INSTRUCTIONS:
1: According to the Electronic Caregiver article below, why does non-adherence account for half of treatment failures? Answer in one to three sentences.
2: In the Electronic Caregiver article below, list every service that Addison performs in the sentence beginning "In addition to reminding clients".
3: Write a continuation of the Electronic Caregiver article below, picking up after its final sentence.

Health care costs will more than double by 2050, Dorhmann said, and those aged 65 and older have already seen a 400 percent increase in the cost of their health care in the last 20 years.

“Nobody can afford this,” Dorhmann said, especially the elderly, who suffer from multiple chronic illnesses and often take various medications. Along with serious health issues like high blood pressure, diabetes and strokes, seniors must deal with balance impairments and other side effects from the potent drugs they take, he said. Not surprisingly, falls are their No. 1 health complication.

And, in addition to paying for regular doctor visits and prescription medications, seniors are spending hundreds of billions of dollars yearly to deal with the side effects of combining drugs and failure to follow treatment programs, Dorhmann said. In fact, he said, 50 percent of treatment failures are the result of non-adherence because a patient forgets to take his or her medications on time or can’t remember if a medication has been taken at all and doubles the dose.

ECG has an answer to all these issues, Dorhmann said: Encouraging a patient “to interact with technology that is far more capable and enjoyable than it’s ever been before.”

And, he said, it’s available for a reasonable monthly fee.

Electronic Caregiver founder and CEO Tony Dorhmann. Electronic Caregiver founder and CEO Tony Dorhmann.In addition to reminding clients to take their medications, ECG’s virtual caregiver, Addison, conducts regular wellness checks, monitors vitals and provides emergency response and physician-on-demand services. Appearing on 15-inch, in-home monitors, she can carry on two-way conversations and is “programmed for a user’s personal needs and plans of care,” according to the ECG website. She can talk to clients about their health and a wide range of other topics like hobbies and yoga and can even send gifts to clients.

DATASET EXTRACT:

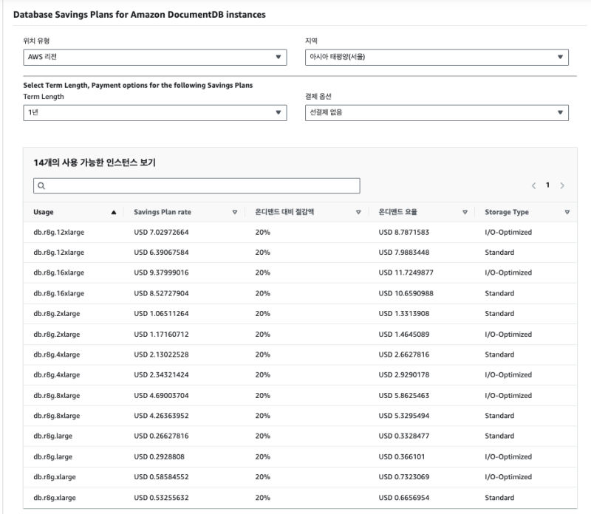Sort by Storage Type column
This screenshot has height=514, width=591.
[567, 213]
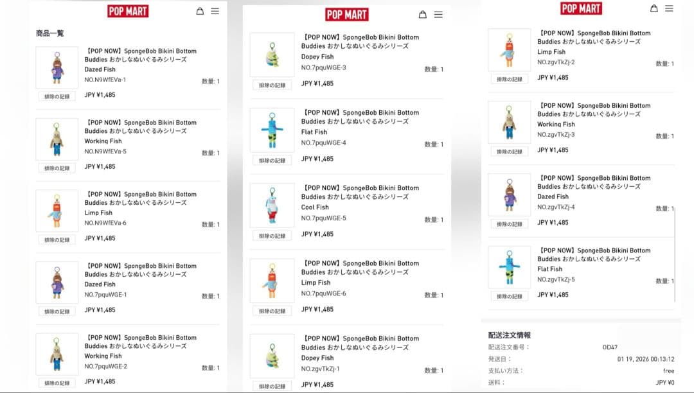Click 排除の記録 under Dopey Fish NO.7pquWGE-3

point(272,85)
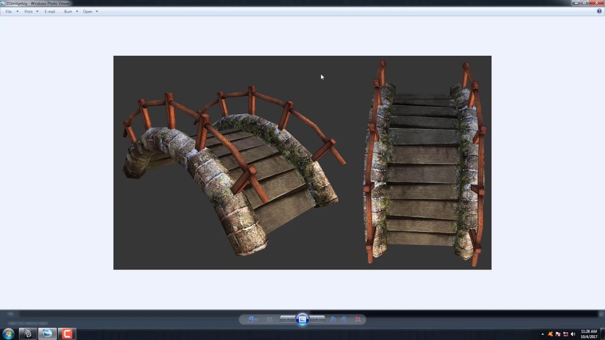Open the taskbar clock showing 11:26 AM

(x=588, y=334)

TASK ANSWERS:
1: Patients forget to take their medications on time. Some also can't remember whether they have already taken a medication and end up doubling the dose.

2:
- Reminding clients to take their medications
- Conducting regular wellness checks
- Monitoring vitals
- Providing emergency response
- Providing physician-on-demand services

3:
Through home health care monitoring, Addison can conduct a virtual examination, do a gait and fall-risk assessment, provide nutrition and fitness support, detect a lack of activity, deliver a range of notifications and even provide an outdoor pollen count.

ECG is working on the perfect balance for Addison so she’s “not too human and not too toy like,” Dorhmann said. “It’s not just a voice, it’s an experience.”

The results are “lower costs and proven outcomes,” he said, including reductions in patient mortality, pain and suffering, hospital visits and health complications, a lower cost of care and better overall health outcomes for patients and their families.

“We’re going to be helping people worldwide,” said Joe Baffoe, president of Addison Care, an ECG subsidiary.

“Insurance companies are very happy (patients) are complying with treatment plans,” Dorhmann said. And health care providers are loving it, he said, because ECG can provide all kinds of data to a patient’s clinical dashboard and for medical research – all while complying with the federal Health Insurance Portability and Accountability Act of 1996 (HIPAA), which mandates the privacy of an individual’s medical records and health information.

It’s also taking the burden off family members whose lives have been disrupted because of the care demanded by aging and infirm parents and other relatives, he said. And, it’s reducing the stress on seniors not only in terms of cost and quality of care, but because there is much less worry about losing their independence, Dorhmann said.

ECG’s existing and developing partners include physicians and home health care providers, along with rehabilitation centers, medical equipment companies, hospitals, senior living professionals, specialists in everything from audiology to eye care and a host of device partners.

With thousands of customers and nearly $40 million in investments so far, Dorhmann said major investment banks and “big strategic partners” are pumping additional capital into ECG. Future plans include building a tech campus on Las Cruces’ East Mesa with 1,100 employees.

Dorhmann founded ECG seven years ago, and since moving it to Las Cruces has more than doubled his workforce to 100-plus employees.